**To do**.
Give a count of the lines below that have the string "sidebar" in them, with no other words.

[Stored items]

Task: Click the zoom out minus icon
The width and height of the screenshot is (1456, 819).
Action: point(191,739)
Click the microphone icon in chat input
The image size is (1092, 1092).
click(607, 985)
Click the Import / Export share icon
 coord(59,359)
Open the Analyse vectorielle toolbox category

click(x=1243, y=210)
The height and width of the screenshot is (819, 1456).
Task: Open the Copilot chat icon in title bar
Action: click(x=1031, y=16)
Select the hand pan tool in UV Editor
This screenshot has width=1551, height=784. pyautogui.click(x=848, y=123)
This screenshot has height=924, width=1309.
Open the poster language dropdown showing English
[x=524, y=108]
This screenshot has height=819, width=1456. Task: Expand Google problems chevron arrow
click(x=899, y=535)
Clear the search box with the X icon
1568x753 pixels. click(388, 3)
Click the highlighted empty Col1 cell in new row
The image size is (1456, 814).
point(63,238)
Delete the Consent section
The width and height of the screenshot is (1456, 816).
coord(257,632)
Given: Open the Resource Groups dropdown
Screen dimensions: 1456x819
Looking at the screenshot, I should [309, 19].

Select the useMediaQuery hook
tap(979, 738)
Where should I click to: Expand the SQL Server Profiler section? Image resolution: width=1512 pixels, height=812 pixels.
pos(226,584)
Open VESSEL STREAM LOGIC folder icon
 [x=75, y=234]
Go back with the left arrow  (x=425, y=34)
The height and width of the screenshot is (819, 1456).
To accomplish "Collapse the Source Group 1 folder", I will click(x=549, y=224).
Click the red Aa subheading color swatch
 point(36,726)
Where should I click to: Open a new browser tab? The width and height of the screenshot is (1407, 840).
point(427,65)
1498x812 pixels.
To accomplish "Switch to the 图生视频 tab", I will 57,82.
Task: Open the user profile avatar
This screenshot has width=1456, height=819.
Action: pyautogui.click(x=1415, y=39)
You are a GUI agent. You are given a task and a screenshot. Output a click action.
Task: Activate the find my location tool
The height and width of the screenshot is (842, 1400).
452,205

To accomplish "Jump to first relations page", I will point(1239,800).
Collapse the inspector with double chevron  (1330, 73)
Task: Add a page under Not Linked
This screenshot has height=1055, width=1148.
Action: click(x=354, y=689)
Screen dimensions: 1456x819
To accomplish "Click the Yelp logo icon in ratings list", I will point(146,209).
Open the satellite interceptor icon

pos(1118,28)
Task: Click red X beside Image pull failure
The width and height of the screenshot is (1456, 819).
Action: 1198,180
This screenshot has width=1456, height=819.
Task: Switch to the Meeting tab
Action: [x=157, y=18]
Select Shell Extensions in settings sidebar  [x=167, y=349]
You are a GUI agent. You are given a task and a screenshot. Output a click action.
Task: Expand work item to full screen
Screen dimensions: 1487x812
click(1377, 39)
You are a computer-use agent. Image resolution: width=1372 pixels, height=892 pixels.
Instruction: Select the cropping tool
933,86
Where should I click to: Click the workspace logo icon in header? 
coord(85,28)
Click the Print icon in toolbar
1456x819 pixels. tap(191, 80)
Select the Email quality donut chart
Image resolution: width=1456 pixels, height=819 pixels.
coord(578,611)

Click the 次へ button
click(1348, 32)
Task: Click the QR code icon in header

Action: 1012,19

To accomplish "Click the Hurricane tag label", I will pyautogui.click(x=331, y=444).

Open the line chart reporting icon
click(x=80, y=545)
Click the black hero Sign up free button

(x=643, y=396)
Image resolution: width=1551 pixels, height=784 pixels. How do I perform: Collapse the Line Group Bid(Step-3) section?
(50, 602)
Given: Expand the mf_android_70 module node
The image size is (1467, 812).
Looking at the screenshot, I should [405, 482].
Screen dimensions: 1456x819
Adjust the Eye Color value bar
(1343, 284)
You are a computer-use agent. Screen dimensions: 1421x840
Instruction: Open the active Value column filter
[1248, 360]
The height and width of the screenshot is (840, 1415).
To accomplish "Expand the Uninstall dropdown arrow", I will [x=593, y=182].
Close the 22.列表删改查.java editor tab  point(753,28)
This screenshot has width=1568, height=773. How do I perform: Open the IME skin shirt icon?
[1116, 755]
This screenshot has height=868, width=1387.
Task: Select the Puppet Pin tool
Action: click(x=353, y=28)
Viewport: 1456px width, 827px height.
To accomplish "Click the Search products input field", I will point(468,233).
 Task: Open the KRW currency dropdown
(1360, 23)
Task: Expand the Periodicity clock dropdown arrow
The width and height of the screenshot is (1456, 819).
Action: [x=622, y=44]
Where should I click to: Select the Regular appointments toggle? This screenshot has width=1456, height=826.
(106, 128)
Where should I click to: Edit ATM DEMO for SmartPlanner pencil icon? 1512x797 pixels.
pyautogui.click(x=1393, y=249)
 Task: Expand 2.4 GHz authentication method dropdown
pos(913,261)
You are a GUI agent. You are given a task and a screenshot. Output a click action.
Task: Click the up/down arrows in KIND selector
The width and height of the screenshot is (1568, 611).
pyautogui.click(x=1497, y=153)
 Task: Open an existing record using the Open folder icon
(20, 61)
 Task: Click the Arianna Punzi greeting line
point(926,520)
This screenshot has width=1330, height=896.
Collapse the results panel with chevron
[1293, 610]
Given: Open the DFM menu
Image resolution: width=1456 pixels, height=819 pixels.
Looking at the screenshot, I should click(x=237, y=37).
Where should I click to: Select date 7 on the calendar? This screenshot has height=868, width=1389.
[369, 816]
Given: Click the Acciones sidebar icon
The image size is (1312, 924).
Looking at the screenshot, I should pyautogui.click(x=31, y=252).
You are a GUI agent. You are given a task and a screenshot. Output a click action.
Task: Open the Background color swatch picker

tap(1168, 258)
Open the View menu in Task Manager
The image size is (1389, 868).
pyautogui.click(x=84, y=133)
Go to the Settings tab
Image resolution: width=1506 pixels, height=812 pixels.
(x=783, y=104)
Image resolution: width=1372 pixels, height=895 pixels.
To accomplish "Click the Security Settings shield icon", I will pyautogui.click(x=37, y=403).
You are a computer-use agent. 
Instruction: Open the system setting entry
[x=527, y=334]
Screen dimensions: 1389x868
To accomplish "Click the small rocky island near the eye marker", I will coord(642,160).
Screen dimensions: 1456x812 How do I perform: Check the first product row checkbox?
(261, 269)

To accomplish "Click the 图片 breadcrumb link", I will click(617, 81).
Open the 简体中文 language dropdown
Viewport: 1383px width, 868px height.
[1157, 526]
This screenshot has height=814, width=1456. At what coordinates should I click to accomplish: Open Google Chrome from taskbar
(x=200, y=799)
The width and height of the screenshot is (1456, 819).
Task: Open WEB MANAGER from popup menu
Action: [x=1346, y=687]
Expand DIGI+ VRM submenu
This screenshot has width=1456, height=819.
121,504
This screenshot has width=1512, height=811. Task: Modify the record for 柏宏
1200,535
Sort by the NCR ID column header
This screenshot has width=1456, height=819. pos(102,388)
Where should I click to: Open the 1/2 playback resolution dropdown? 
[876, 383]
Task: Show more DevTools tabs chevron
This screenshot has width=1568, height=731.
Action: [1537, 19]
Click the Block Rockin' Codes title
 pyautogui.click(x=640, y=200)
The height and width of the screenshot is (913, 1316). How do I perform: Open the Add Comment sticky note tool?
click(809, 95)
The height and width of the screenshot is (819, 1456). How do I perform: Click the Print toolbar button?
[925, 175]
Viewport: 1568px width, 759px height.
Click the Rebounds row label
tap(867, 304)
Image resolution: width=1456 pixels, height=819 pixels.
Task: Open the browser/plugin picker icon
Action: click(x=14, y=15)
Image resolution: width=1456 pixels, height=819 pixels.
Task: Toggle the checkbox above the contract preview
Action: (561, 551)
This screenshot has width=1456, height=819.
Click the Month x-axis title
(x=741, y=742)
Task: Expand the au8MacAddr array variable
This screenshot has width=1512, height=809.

**Task answer**.
2